> **TASK DIRECTIONS**:
Where a line in the material below has the string "with", please report it.

> **RECORDS SHOWN**:
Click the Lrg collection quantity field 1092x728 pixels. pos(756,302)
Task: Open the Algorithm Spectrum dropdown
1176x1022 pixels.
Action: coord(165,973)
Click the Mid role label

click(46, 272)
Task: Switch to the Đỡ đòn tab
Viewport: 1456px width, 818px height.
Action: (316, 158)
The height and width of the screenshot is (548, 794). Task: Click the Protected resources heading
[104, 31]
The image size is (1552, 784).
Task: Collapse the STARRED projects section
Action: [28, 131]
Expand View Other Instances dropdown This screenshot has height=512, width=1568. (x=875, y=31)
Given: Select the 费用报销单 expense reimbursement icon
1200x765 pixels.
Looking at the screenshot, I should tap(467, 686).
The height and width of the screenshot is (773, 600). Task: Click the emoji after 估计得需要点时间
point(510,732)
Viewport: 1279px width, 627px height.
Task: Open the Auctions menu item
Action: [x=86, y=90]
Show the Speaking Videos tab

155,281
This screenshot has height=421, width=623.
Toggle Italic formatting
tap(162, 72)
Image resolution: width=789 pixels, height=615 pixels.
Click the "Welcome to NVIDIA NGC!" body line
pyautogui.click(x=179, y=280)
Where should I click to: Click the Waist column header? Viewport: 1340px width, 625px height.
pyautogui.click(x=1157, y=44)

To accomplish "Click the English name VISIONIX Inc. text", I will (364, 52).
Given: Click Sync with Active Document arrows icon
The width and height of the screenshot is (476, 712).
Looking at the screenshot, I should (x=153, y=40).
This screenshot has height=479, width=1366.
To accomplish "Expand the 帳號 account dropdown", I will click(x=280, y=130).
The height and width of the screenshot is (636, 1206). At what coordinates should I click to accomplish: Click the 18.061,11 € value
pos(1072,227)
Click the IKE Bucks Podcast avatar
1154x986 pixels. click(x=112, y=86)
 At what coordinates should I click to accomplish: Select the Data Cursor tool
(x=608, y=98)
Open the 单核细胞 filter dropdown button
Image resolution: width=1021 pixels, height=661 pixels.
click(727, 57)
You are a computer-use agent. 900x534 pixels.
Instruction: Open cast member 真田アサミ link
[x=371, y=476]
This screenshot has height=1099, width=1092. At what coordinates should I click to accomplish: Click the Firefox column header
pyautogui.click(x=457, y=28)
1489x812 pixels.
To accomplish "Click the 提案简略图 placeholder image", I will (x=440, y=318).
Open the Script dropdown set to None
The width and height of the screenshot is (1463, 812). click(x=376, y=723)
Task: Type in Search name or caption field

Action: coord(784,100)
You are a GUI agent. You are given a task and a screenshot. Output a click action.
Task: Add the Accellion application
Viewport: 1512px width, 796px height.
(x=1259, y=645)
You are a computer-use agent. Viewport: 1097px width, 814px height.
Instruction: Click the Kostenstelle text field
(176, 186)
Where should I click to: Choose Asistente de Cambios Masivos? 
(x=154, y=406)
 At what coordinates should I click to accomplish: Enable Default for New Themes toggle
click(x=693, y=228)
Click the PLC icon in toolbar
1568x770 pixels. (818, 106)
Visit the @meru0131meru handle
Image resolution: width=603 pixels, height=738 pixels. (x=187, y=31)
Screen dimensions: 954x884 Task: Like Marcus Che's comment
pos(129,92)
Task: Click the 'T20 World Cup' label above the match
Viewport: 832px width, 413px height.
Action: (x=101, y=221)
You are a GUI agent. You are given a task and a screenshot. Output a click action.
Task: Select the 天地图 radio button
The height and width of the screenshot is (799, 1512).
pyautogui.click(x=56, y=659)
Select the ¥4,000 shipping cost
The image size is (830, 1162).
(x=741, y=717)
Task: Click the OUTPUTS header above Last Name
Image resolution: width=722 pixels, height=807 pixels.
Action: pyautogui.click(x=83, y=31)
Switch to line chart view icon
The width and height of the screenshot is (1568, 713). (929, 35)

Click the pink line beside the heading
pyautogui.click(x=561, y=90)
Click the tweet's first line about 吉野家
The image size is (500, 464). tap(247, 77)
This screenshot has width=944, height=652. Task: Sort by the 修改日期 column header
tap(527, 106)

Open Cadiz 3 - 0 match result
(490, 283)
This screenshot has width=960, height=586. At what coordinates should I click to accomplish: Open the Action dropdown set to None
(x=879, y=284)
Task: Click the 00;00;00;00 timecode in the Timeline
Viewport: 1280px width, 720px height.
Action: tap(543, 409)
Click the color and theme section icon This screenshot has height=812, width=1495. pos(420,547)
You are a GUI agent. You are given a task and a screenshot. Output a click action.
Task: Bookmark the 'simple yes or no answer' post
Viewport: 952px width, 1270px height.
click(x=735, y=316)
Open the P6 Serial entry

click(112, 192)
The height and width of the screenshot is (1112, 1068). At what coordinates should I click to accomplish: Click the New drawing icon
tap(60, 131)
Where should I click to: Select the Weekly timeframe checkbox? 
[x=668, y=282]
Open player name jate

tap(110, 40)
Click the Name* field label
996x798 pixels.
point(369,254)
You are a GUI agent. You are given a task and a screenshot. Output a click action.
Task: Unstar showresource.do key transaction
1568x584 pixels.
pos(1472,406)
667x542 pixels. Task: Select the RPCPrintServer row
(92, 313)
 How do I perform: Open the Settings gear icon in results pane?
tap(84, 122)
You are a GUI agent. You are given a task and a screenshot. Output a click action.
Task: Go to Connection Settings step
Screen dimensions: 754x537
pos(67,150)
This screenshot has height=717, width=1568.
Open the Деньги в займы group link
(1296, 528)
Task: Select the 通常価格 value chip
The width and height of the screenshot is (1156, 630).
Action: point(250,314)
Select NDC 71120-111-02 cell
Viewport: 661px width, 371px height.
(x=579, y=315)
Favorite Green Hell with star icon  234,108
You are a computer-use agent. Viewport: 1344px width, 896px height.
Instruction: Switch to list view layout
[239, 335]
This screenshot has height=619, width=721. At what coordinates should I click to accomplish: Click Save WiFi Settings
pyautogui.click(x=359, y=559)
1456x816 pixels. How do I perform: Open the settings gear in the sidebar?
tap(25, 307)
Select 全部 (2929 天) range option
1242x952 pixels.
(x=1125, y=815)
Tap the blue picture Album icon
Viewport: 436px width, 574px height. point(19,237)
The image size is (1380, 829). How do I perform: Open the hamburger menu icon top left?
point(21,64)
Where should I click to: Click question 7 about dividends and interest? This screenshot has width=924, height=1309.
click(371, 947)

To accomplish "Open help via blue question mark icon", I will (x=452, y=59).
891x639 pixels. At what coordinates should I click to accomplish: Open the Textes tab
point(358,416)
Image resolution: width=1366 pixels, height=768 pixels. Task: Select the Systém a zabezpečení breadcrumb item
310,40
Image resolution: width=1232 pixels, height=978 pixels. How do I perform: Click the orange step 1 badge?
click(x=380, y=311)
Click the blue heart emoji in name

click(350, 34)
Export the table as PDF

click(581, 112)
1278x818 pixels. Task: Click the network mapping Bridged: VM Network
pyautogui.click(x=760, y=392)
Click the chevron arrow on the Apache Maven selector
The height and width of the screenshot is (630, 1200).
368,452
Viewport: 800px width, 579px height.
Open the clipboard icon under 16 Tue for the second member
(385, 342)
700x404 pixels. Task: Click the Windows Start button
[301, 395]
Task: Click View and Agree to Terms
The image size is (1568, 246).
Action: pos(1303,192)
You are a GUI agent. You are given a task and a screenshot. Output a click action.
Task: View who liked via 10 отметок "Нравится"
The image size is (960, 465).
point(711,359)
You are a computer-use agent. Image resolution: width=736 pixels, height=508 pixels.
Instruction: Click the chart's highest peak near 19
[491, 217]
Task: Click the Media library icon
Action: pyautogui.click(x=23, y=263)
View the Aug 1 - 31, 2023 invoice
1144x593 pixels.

> **OUTPUT OF THE TASK**:
Given: Click Sync with Active Document arrows icon
Favorite Green Hell with star icon  234,108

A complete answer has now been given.